Canada's main stock index opened higher on Tuesday, buoyed by gold producers as the metal's prices moved higher after news that U.S. President Donald Trump replaced Secretary of State Rex Tillerson.
At 9:42 a.m. ET, the Toronto Stock Exchange's S&P/TSX composite index rose 52 points, or 0.33 per cent, to 15,656.79.
The Canadian dollar was little changed on the day against the greenback on Tuesday, though trading was choppy on U.S. data and political headlines, as investors prepared for a speech by Bank of Canada Governor Stephen Poloz.
Mr. Poloz's speech comes after the central bank held interest rates steady last week as expected, while a speech from Deputy Governor Tim Lane on Thursday stuck to the bank's dovish message that it will be cautious in considering further increases.
With a focus on the labour market, Mr. Poloz is likely to talk about long-term trends and may not speak about current monetary policy, though he will field questions after the talk.
"It's something quite specialized, maybe longer-term in nature, it's not something that maybe lends itself to any particular reference to the current outlook for monetary policy," said Shaun Osborne, chief currency strategist at Scotiabank in Toronto.
The central bank is also seen as unlikely to have changed its thinking on monetary policy so soon after its last meeting.
The loonie was nonetheless volatile against the U.S. dollar after data showed that U.S. consumer prices cooled in February and after U.S. President Donald Trump said he was replacing U.S. Secretary of State Rex Tillerson with Central Intelligence Agency Director Mike Pompeo.
"It's all about external drivers of the CAD at the moment I think, rather than internal drivers," said Mr. Osborne.
The Canadian dollar was trading 0.05 per cent lower at $1.2833 to the greenback.
The U.S. dollar fell on Tuesday and share markets flinched as news broke that Mr. Trump had ousted yet another of his top team.
Mr. Trump said on Twitter he was replacing the former oil executive Tillerson with Mike Pompeo, the director of the Central Intelligence Agency(CIA), and that Gina Haspel would take over from Pompeo.
The announcement saw the dollar index, which measures the greenback against six other top world currencies, fall to a three-day low and meant the S&P 500 opened more subdued than traders had earlier expected.
"What we are seeing here is that those people in the U.S. administration in the more moderate line of thinking are being ousted, so this adds to the concerns the more radical forces are gaining some ground here," said Rabobank's Head of Macro Strategy Elwin de Groot.
The U.S. 10-year Treasury yield fell as much as 3 basis points on the Tillerson news and was last trading at around 2.84 per cent, also held down by news of slowing inflation.
The MSCI All-Country World index of stocks, which tracks shares in 47 countries was less than 0.1 per cent higher, with European stocks a fraction lower having started modestly higher.

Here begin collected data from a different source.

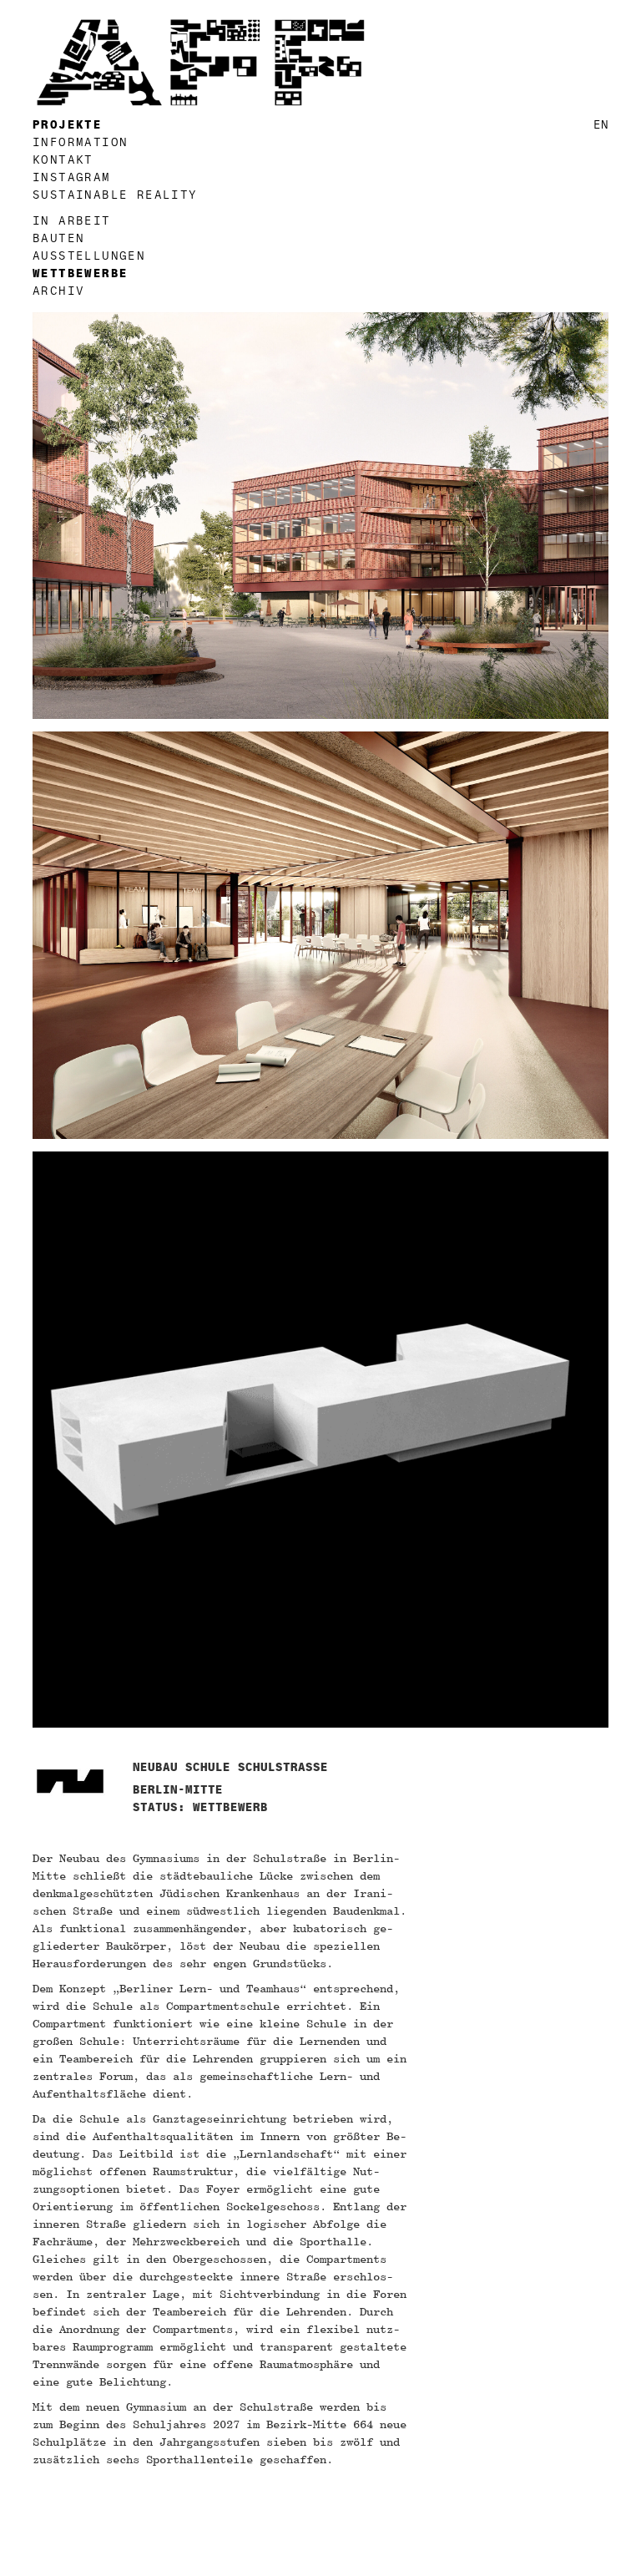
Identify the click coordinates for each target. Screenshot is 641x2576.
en (600, 125)
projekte (67, 125)
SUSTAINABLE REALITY (115, 195)
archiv (58, 291)
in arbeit (72, 221)
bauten (58, 238)
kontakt (63, 160)
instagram (72, 177)
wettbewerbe (80, 273)
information (80, 142)
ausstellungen (89, 256)
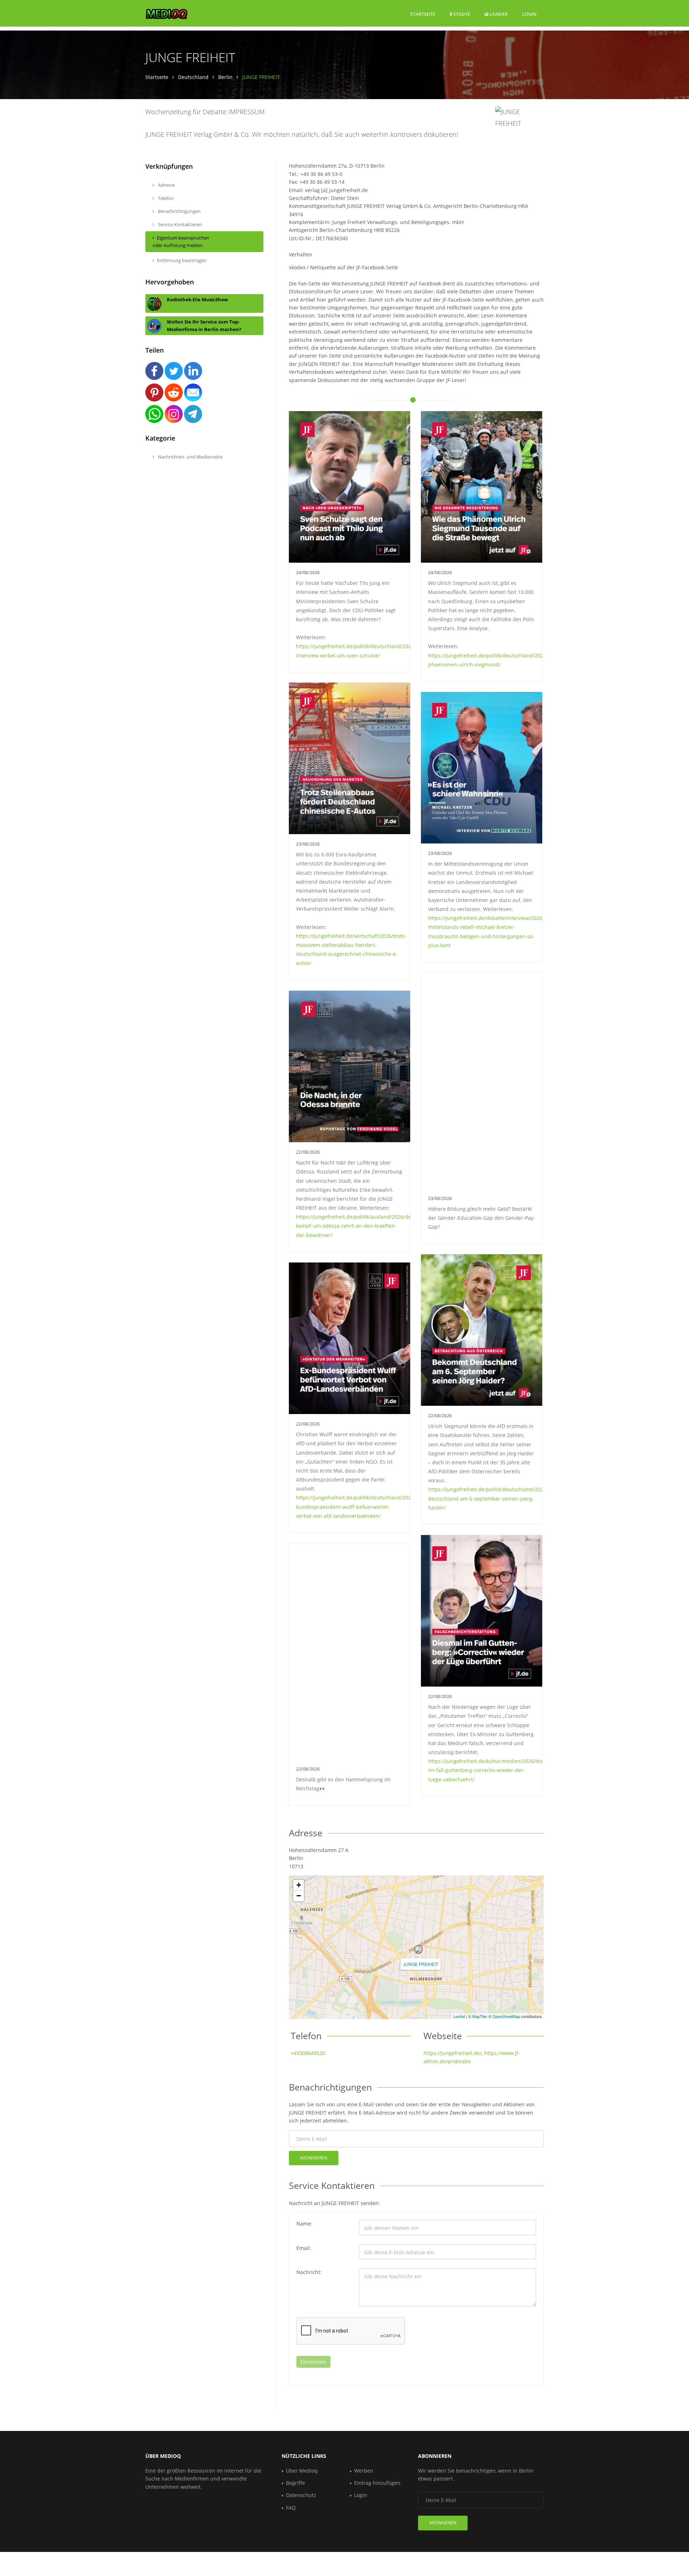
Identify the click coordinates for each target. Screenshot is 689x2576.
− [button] (298, 1895)
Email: (303, 2248)
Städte (461, 14)
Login (529, 13)
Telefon (165, 198)
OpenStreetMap (506, 2016)
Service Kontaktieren (179, 224)
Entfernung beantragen (182, 260)
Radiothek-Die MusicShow (197, 299)
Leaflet (459, 2016)
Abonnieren (313, 2158)
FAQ (291, 2507)
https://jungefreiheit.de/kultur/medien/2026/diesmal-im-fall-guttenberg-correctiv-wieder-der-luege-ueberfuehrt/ (492, 1770)
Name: (304, 2223)
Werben (363, 2470)
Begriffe (295, 2482)
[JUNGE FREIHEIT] (418, 1949)
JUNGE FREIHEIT (420, 1964)
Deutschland (193, 77)
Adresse (166, 185)
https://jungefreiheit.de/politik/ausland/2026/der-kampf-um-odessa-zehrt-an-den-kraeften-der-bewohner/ (355, 1225)
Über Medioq (302, 2470)
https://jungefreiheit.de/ (452, 2053)
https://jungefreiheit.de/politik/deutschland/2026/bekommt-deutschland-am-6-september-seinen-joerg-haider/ (500, 1498)
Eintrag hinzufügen (377, 2482)
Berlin (225, 77)
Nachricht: (309, 2272)
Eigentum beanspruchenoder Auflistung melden (181, 241)
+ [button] (298, 1884)
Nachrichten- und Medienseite (189, 457)
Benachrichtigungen (179, 211)
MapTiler (479, 2016)
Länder (498, 13)
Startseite (422, 14)
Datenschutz (301, 2495)
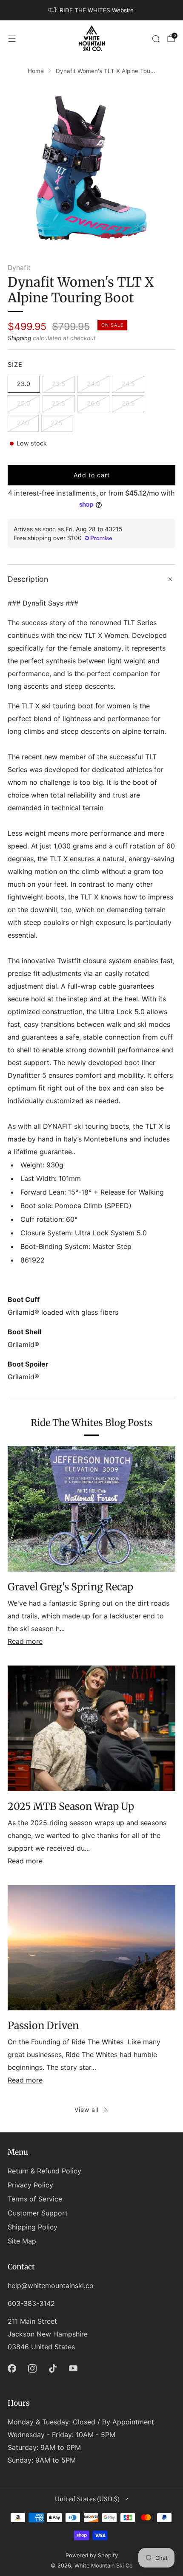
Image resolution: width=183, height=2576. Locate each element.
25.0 (23, 403)
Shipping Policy (32, 2227)
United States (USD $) (87, 2499)
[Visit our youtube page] (73, 2368)
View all (86, 2109)
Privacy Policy (30, 2185)
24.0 (93, 383)
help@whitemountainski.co (51, 2285)
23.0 (23, 383)
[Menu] (12, 38)
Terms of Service (35, 2199)
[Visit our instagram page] (32, 2368)
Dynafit (19, 268)
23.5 (58, 383)
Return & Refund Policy (44, 2171)
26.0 (93, 403)
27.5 (57, 422)
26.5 (128, 403)
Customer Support (38, 2213)
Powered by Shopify (92, 2555)
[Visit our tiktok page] (53, 2368)
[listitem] (91, 10)
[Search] (156, 38)
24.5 (128, 383)
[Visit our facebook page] (12, 2368)
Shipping (19, 338)
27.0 (23, 422)
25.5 (58, 403)
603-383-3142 (31, 2303)
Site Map (22, 2241)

The world index has recovered about half its losses sustained during a shakeout in stocks in February. The selloff came on the back of strong U.S. wage numbers, which investors feared might feed into inflation and push the U.S. central bank towards a faster pace of monetary tightening.
Raising its global growth forecasts, the Organisation for Economic Cooperation and Development (OECD) said the Fed would probably have to raise interest rates four times this year as inflation picks up.
Fed funds futures however, show markets pricing in a total of three rate hikes this year.
"We had a CPI (consumer price index) which was in line with expectations, which helped the stock market – investors were gearing themselves up for a stronger than consensus figure," said Investec economist Philip Shaw.
"Subsequently, that and Treasuries have reversed, that's on the fear that Tillerson's alleged removal will give the nationalists greater power within the White House over the globalists."
The pan-European STOXX 600 was last down 0.2 per cent. Earlier in Asia though, MSCI's broadest regional index excluding Japan ended up 0.2 per cent after spending much of the day struggling for direction.
In currencies, the dollar's dip on the Tillerson news was mainly against the euro. The Japanese yen was still half a percent down and at a two-week low, pressured by a political scandal engulfing Japanese Prime Minister Shinzo Abe's government.
Britain's pound rose to a one-week high. British finance minister Philip Hammond said in a mid-term budget update that the economy would grow slightly more quickly than previously expected and lowered the government's expected borrowing.
"We did have confirmation that public finances are better than expected and that there will be scope for spending increases in future years," said Sarah Hewin, head of research at Standard Chartered.
In commodities U.S. crude futures and Brent were both down half a percent each at 61.01 per barrel and 64.60 per barrel respectively.
Gold meanwhile bounced back into positive territory after the Tillerson news and after the U.S. inflation data.